What the software does: The goal of OpenStack is to allow any organization to create and offer cloud computing capabilities using open source software running on standard hardware. OpenStack Compute is software for automatically creating and managing large groups of virtual private servers. OpenStack Storage is software for creating redundant, scalable object storage using clusters of commodity servers to store terabytes or even petabytes of data.

Why open matters: All of the code for OpenStack is freely available under the Apache 2.0 license. Anyone can run it, build on it, or submit changes back to the project. We strongly believe that an open development model is the only way to foster badly-needed cloud standards, remove the fear of proprietary lock-in for cloud customers, and create a large ecosystem that spans cloud providers.

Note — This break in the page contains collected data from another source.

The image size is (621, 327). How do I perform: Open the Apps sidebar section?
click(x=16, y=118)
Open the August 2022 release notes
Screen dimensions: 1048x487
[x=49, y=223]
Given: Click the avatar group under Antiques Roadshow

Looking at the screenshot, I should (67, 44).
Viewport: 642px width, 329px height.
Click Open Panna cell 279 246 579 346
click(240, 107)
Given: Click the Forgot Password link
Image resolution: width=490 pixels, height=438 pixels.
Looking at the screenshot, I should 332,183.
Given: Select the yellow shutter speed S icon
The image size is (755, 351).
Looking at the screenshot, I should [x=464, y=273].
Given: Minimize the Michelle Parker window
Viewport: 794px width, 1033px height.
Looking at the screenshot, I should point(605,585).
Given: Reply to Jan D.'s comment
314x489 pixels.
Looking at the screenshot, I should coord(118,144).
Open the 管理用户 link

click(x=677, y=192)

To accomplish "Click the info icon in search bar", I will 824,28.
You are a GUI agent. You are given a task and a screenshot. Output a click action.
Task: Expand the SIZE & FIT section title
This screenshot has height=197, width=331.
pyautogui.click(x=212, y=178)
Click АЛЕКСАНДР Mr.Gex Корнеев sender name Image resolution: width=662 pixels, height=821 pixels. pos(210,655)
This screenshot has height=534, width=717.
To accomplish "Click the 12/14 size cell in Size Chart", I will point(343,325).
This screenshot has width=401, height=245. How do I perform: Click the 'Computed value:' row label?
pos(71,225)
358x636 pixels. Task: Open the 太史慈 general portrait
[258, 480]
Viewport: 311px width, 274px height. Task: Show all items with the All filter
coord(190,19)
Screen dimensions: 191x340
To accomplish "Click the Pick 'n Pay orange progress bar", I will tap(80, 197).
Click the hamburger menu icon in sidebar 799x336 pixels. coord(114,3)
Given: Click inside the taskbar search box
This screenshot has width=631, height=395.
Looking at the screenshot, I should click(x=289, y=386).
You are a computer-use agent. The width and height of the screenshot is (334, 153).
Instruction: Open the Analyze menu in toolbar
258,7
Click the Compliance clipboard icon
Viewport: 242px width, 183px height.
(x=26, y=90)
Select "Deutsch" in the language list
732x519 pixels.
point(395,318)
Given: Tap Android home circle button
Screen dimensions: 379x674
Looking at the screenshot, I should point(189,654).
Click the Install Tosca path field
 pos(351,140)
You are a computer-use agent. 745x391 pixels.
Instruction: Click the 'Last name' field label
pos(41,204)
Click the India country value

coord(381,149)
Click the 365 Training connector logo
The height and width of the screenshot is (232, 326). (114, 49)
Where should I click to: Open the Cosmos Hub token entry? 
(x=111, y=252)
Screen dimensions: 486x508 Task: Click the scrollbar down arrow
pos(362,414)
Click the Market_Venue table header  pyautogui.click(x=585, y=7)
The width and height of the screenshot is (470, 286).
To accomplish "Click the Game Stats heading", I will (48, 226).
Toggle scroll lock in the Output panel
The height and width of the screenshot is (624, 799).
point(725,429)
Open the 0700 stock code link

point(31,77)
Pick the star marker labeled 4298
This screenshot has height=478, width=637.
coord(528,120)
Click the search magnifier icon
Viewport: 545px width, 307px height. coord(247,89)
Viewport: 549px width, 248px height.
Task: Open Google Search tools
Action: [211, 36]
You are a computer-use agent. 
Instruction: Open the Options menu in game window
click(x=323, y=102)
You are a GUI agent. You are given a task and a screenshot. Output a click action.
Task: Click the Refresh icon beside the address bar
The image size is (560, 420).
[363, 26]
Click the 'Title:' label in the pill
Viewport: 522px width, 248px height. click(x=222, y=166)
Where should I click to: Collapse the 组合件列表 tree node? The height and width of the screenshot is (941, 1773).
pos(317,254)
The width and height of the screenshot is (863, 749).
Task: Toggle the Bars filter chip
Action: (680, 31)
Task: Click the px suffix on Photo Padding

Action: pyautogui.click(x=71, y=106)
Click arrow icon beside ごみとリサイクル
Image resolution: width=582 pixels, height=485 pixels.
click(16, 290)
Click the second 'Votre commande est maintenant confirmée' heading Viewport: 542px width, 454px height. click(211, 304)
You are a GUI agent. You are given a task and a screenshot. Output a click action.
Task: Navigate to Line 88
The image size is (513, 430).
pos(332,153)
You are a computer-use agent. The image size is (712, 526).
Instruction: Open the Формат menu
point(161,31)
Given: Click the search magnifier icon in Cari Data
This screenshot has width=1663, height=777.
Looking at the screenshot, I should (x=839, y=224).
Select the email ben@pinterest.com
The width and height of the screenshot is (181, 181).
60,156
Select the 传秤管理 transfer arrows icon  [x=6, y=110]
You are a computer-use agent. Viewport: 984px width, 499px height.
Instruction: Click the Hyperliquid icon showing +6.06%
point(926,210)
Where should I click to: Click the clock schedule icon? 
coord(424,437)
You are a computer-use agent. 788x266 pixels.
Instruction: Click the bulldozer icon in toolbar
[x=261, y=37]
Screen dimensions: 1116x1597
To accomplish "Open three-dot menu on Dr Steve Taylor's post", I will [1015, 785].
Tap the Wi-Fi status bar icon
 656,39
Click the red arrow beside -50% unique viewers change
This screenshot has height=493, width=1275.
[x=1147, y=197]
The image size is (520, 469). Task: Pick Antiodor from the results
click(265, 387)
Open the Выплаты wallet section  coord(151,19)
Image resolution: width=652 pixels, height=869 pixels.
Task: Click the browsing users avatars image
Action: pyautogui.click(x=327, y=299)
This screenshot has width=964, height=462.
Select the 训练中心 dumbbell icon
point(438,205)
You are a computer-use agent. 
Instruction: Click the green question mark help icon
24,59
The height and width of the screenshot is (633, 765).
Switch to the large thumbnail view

Who it's for: Institutions and service providers with physical hardware that they'd like to use for large-scale cloud deployments. (Additionally, companies who have specific requirements that prevent them from running in a public cloud.)

How it's being used today: Organizations like Rackspace Hosting and NASA are using OpenStack technologies to manage tens of thousands of compute instances and petabytes of storage.

Timeline: Openstack was announced July 19th, 2010. While many components of OpenStack have been used in production for years, we are in the very early stages of our efforts to offer these technologies broadly as open source software. Early code is now available on LaunchPad, with an inital release for OpenStack Storage expected in mid-September and an initial release for OpenStack Compute expected in mid-October.

Many more answers are available in the OpenStack FAQ.

This is looking good, An open standard for cloud computing infrastructure. Let's see how it plays out.